2. You can see through the agar.
3. Agar will not collapse.
4. Agar is light.
I have an old gelfarm. When the colony I have is awakened from Hibernation, I will put it in the gelfarm, which will be filled with agar. I will have a foraging arena, too.
So, any ideas, any thoughts? I am aware that agar can harbor bacteria, so that is why I am posting this question. Thanks for your time!
I would encourage experimentation with agar, however you would want the plain agar as a base, and not the "nutrient" mixture. The purpose of the agar gel would simply be to act as a substrate, and would not have any nutritive value to the ants.
Nutrient agar is designed specifically for the culturing of bacterial and fungal plates. Any microorganism would readily reproduce and decompose the gel.
If you use plain gracilaria agar, however, and add the correct amount of preservatives and antioxidants, then it should resist bacteria and fungus without being detrimental to the ants.
You'll need a preservative to protect against both gram negative and gram positive bacteria, which also has antifungal properties. Parabens, benzoates, natamycin, and marbofloxacin come to mind for preservatives.

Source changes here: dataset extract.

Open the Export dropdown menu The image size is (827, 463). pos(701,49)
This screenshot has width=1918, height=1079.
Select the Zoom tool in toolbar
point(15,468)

Antioxidants would include ascorbic acid and your tocopherols, which would slow any animal fats that end up on the gel from going rancid.
You will not get anywhere adding salt to the mixture, as that will definitely kill ants.
This preparation would definitely be something you'd want to try in a home-lab setup, as measuring the ingredients would require the use of a 0.001 gram scale, and some of the preservatives would require safety equipment to properly administer.
Even with published guidelines for usage in human food, achieving the proper ratio of preservatives and antioxidants to balance the antiseptic properties with the safety of the ants, would require some trial and error.
I'd encourage you and others to try it, and enjoy the experimentation process. Just be sure to use ants from your yard for testing before adding any complete colonies.